This May, a California judge ruled that indoctrinating students on the need to remain celibate before marriage or that the only way to prevent STDs or pregnancy is through abstinence, does not qualify as a legitimate form of sex education.
Fresno County Superior Court Judge Donald Black’s ruling put schools on notice that “young people need complete, accurate health information required by law,” said Phyllida Burlingame, director of Reproductive Justice Policy for the ACLU. “This is the first time that abstinence-only-until-marriage curricula have been found to be medically inaccurate.”
Judge Black’s ruling applies only to the 40,000-student Clovis Unified School District, but it’s significant because it’s the first time a judge has interpreted California’s 11-year-old law on sex education and disease prevention.

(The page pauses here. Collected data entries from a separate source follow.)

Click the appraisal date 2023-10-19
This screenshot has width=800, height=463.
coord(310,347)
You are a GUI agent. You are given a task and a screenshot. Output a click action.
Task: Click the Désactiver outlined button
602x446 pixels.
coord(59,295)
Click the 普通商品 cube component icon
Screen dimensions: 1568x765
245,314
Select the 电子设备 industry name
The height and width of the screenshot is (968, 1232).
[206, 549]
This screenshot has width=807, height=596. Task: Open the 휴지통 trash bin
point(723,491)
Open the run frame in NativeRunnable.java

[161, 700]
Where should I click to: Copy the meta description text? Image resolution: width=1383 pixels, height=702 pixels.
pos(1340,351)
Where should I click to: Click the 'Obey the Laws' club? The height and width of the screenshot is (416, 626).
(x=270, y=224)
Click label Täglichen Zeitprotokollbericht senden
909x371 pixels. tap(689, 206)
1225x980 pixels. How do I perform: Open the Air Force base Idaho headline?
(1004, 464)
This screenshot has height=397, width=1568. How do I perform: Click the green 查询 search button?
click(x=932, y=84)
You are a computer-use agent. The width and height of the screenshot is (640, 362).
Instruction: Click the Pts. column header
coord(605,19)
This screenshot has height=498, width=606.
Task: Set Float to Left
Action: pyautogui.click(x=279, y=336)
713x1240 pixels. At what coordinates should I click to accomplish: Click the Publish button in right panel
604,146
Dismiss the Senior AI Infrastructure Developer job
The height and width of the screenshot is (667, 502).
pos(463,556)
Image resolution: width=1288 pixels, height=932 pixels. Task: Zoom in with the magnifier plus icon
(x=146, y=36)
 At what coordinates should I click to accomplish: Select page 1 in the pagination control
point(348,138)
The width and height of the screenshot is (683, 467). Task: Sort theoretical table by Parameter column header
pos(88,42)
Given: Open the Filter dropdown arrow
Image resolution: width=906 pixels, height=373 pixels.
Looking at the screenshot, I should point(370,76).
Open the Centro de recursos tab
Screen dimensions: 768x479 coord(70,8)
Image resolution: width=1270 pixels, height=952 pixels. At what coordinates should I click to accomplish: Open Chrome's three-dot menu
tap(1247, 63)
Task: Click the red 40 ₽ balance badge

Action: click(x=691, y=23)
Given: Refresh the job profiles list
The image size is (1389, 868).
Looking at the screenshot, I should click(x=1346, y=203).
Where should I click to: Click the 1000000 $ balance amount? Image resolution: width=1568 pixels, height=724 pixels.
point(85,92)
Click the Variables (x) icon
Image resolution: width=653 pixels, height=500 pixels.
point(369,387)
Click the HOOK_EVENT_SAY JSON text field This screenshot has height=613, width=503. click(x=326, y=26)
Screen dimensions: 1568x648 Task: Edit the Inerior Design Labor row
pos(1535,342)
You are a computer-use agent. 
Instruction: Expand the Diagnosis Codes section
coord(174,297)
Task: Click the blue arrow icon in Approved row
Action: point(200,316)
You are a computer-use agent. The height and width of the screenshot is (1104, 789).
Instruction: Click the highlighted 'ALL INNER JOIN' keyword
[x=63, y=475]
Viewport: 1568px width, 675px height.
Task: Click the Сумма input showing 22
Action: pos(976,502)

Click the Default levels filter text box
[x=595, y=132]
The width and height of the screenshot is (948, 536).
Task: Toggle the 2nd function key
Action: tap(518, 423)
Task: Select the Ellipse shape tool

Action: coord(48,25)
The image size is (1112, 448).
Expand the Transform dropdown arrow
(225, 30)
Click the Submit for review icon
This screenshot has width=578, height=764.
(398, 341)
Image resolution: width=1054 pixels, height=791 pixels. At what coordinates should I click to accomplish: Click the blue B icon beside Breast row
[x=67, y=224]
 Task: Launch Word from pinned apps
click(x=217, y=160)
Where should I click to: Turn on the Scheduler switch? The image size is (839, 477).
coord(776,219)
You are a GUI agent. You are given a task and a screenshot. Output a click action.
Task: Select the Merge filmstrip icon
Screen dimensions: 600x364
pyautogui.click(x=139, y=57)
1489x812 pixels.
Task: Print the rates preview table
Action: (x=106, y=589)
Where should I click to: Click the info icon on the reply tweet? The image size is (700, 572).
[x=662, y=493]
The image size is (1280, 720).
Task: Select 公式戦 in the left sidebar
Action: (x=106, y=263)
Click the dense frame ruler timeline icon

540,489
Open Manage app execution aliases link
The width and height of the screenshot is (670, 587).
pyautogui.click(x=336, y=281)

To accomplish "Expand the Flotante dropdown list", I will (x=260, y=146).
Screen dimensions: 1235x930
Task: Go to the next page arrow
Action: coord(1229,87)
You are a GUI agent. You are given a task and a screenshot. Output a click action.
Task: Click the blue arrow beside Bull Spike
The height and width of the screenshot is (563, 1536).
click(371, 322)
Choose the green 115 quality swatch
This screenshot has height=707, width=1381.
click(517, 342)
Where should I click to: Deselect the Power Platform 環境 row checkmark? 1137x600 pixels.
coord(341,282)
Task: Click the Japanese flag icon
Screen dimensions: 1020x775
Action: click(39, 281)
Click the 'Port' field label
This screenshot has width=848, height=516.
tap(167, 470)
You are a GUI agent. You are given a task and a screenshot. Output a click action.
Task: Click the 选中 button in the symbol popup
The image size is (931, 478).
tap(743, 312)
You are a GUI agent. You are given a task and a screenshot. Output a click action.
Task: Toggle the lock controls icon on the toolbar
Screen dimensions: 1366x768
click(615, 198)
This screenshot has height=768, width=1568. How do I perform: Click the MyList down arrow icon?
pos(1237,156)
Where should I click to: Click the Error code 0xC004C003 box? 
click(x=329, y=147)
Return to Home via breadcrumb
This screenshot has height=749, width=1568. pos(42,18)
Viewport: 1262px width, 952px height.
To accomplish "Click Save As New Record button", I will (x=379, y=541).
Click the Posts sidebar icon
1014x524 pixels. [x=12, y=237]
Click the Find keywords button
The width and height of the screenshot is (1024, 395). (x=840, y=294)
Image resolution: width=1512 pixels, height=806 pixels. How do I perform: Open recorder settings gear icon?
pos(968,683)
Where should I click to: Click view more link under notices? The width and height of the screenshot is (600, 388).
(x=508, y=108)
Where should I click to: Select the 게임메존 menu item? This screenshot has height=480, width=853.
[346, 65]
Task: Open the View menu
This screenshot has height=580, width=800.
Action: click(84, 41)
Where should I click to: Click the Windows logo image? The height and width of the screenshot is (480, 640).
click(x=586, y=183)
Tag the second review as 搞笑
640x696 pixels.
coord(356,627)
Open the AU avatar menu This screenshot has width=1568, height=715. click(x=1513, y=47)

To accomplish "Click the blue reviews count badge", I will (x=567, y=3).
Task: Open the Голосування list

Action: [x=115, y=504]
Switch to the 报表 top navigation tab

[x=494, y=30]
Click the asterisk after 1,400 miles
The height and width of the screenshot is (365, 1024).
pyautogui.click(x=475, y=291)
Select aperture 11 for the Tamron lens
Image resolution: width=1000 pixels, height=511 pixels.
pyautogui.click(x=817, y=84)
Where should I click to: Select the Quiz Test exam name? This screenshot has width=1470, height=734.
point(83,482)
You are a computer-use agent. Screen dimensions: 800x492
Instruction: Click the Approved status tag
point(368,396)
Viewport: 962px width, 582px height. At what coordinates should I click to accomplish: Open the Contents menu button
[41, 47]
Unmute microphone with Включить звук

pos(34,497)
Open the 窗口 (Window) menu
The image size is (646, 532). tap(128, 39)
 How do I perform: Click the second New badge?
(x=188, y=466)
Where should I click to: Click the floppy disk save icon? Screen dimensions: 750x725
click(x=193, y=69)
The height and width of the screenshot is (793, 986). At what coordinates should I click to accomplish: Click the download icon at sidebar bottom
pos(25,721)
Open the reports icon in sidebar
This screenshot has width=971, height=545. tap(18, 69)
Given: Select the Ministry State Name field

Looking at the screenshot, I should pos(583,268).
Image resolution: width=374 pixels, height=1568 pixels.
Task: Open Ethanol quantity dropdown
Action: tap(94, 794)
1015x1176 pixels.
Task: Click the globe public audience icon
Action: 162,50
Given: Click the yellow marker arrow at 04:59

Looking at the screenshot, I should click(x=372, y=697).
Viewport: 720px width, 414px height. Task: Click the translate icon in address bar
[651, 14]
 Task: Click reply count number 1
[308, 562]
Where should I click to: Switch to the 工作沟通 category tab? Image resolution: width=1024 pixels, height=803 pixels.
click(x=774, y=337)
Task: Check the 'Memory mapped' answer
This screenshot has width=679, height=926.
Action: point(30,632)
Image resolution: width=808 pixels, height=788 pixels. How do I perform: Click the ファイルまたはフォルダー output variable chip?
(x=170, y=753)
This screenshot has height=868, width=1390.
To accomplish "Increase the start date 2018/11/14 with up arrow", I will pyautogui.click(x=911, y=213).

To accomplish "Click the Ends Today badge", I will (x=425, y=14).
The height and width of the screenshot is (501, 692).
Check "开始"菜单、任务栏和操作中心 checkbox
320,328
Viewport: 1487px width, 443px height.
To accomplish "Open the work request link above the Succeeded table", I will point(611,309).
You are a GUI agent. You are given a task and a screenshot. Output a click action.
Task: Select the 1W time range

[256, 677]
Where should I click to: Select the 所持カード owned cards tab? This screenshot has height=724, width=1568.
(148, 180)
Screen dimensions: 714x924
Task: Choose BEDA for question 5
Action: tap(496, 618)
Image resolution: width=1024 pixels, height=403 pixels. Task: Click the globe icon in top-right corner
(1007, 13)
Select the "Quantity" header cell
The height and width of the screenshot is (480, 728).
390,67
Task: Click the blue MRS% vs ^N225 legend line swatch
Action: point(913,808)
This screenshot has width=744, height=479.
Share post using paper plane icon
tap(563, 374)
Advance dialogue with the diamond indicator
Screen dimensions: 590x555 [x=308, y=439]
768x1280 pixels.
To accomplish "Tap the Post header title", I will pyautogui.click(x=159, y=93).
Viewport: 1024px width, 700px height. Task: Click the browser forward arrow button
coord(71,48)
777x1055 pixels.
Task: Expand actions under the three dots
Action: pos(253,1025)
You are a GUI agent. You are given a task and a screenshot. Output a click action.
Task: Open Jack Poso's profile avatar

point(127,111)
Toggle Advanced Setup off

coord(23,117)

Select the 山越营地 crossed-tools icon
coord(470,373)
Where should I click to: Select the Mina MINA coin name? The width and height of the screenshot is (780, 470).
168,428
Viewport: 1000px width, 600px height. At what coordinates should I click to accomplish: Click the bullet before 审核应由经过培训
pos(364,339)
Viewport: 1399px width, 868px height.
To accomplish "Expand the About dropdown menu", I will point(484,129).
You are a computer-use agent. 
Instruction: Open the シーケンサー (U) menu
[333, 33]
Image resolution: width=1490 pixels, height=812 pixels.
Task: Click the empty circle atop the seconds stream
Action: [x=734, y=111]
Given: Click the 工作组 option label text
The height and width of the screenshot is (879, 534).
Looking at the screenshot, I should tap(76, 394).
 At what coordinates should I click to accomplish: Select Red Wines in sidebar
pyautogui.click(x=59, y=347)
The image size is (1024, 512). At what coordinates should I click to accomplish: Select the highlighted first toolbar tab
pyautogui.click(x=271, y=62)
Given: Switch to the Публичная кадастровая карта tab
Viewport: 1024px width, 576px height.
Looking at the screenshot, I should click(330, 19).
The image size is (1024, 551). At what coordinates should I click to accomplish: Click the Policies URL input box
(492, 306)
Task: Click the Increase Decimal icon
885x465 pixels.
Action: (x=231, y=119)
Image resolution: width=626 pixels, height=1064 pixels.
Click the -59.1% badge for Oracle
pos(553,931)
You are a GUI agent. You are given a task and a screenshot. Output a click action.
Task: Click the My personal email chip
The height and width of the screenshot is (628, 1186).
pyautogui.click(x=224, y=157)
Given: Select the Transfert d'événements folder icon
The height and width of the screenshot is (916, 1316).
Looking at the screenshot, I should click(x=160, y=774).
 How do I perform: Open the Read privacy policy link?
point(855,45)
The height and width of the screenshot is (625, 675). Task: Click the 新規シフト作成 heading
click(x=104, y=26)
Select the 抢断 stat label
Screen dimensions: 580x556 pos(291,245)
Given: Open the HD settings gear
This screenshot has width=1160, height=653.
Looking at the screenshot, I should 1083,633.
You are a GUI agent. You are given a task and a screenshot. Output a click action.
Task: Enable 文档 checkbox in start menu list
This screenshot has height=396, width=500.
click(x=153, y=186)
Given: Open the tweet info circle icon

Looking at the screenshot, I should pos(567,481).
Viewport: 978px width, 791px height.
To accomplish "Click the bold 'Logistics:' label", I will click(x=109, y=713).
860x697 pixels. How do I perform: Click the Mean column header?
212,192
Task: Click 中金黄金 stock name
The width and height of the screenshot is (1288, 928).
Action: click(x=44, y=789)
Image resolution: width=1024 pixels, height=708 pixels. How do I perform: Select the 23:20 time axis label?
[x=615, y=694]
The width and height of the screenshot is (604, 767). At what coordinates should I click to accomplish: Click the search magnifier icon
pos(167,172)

California requires school districts to make sex-ed programs “age-appropriate.” Starting at the seventh grade, students are taught that abstinence is the only fail-proof way to prevent pregnancy and sexually transmitted diseases. But the law demands schools provide “medically accurate information” on all contraceptives that are approved by the FDA, along with education on how to prevent HIV and AIDS.
A group of parents in Clovis filed suit in November 2012, saying the school district was using texts and videos that focused on abstinence and made little or no mention of contraceptives or claimed they were ineffective. One video, described in Black’s ruling, compared a woman who was not a virgin to a dirty shoe. Other videos “perpetuated sexual orientation bias,” the judge said, including one that encouraged students to adopt the mantra, “One man, one woman, one life.”
The parents dismissed their suit in February 2014 after the district changed its policies. But Black, in a ruling issued April 28, ordered the district to pay attorneys’ fees to the parents’ lawyers, saying the suit had been the catalyst that led Clovis to bring its ninth-grade courses into compliance with the law.
A 2011 UC San Francisco study found that in a sampling of California school districts, more than 40 percent failed to properly teach contraceptive methods in middle school. In high school, 16 percent of students were taught that condoms were ineffective, and 70 percent of districts failed to comply the law that requires age-appropriate materials about sexual orientation.